Así, pasamos de verlo como el ser invencible que no se irá hagamos
lo que hagamos a percibirlo acorralado y a punto de caer. Por creerlo
invencible fuimos abandonando los espacios de poder político
convencidos de que no podríamos conquistar ninguno ante su
tramposería innegable que le sirve de escudo desmoralizador, y con
este abandono fuimos también perdiendo el contacto con esa población
y esas bases de los partidos que fueron quedando huérfanas de
representación y de herramientas de lucha. También por creerlo
invencible, se lo amenaza con ejércitos extranjeros que logren
desalojarlo y que más que derrotarlo, consigan, de ser posible,
borrarlo junto a los que aún le siguen de la faz de la tierra.
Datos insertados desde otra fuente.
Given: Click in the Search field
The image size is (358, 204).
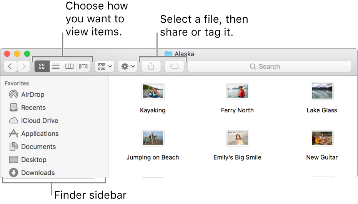Looking at the screenshot, I should point(270,66).
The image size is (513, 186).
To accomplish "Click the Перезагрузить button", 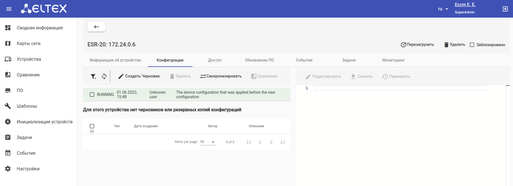I will click(x=417, y=45).
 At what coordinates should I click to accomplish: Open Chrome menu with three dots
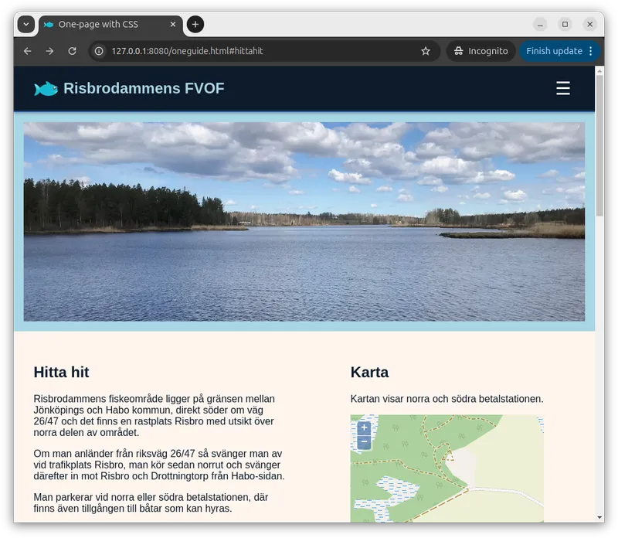point(591,51)
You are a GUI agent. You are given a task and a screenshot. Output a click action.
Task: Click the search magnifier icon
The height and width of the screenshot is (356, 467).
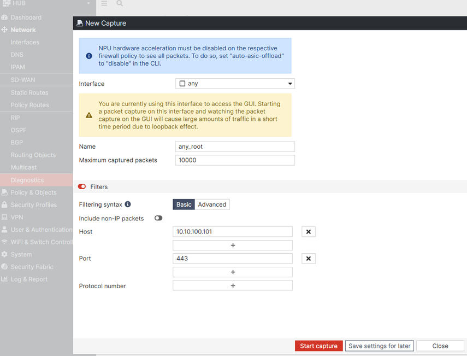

Cuando la tendencia es, por el contrario, a percibirlo débil y sin
soporte, se apela a las sanciones que terminarán de estrangularlo
sin tener en cuenta que nuestra asfixia precederá a la suya y que la
debilidad que pronosticamos será mucho antes la nuestra. Y es en esa
percepción contradictoria y cambiante que tenemos de su fuerza donde
reside una de las principales debilidades de quienes queremos salir
de esta tragedia: envalentonados con la certeza de su derrota o
desanimados porque no hay forma de sacarlo, la reacción es el grito
destemplado, el discurso procaz, la idea delirante, alejada siempre
del trabajo de organización y conducción política basado en
realidades y acciones posibles para alcanzar el objetivo.
Tal vez deberíamos aprender algo de la señora que vino y lo llamó
gobierno, le dio la mano y se tomó fotos a su lado con una sonrisa y
después irse y escribir un informe en el que no escatimó detalles
del horror para que el mundo pusiera sus ojos en toda la atrocidad de
la llamada revolución. Sin fruncir el ceño, sin amenazas ni
pataletas de tarima, sin siquiera despeinarse, la Alta Comisionada
Bachelet le propinó un duro golpe.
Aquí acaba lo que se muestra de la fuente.